Where do we set the bar with FDR to calibrate both his relationship with the Jews and his efforts or lack thereof to save them? Dr. Breitman and Dr. Lichtman establish a series of baselines defined by the political, economic and cultural realities of the day, the priorities of war, and the assets and liabilities of Roosevelt’s dazzling virtuosity.

It should be readily apparent that he did more for Jews at home and abroad than would have Herbert Hoover, Alf Landon, Wendell Willkie, or Thomas Dewey. Or that he won the war faster than any of them would have if they had been commander in chief. All except possibly Hoover and Willkie seemed to lack his instincts on humanitarian issues. And all were woefully short of his political acumen.

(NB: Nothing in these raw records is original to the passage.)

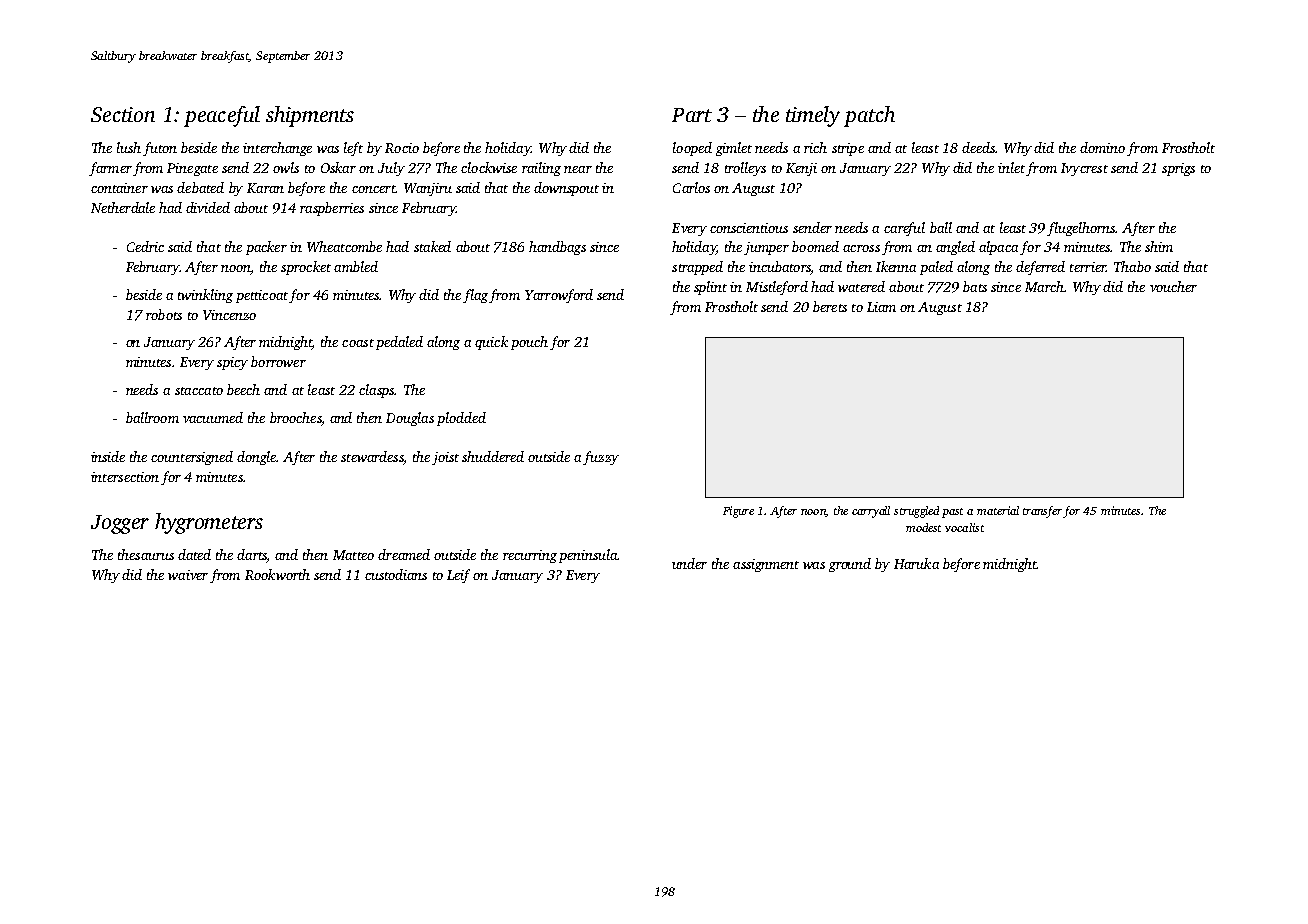  Describe the element at coordinates (229, 315) in the screenshot. I see `Vincenzo` at that location.
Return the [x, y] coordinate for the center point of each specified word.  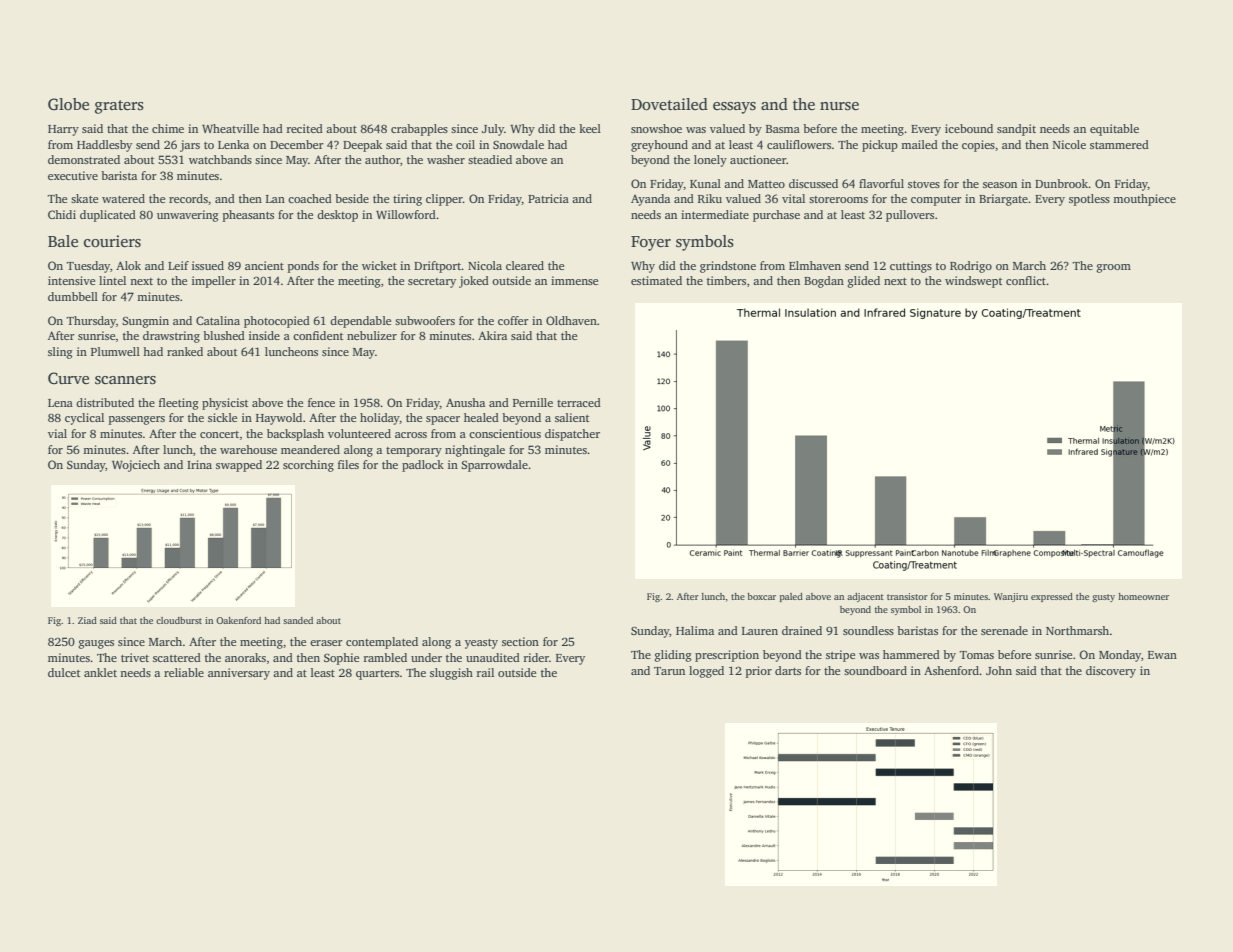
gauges [96, 644]
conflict [1026, 280]
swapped [239, 466]
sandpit [1016, 130]
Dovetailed [669, 104]
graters [119, 107]
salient [572, 417]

Yet FDR leaves many Jews feeling somewhere between disappointment and bitterness. Is this more a function of hindsight and subsequent revelation rather than the drumbeat of real-time history unfolding? Although FDR ached consistently for the Jews, Dr. Breitman and Dr. Lichtman emphasize that he was often hobbled or overridden by his internal political instincts and external political realities, some as unappetizing as his need to get into bed with southern segregationist Democrats.

While this book will not – and should not – still the debate, it adds several layers of complexity and perspective to the FDR portrait. It may even sway certain readers enough to add a plus or a minus sign to grading him out at a B on his handling of the Jewish challenge, although a scholastic mark seems almost pitifully mocking and insufficient considering the enormity of the stakes.

Dr. Breitman and Dr. Lichtman pay their subject grudging respect throughout by noting, as one aide said, that FDR had the ability to turn empathy on and off like a faucet. With the Jews it was mostly on, but, unfortunately, he produced only a trickle when a torrent was needed.

Jonathan E. Lazarus is a former news editor of The Star-Ledger. His parents were ardent Roosevelt supporters and he tends in that direction.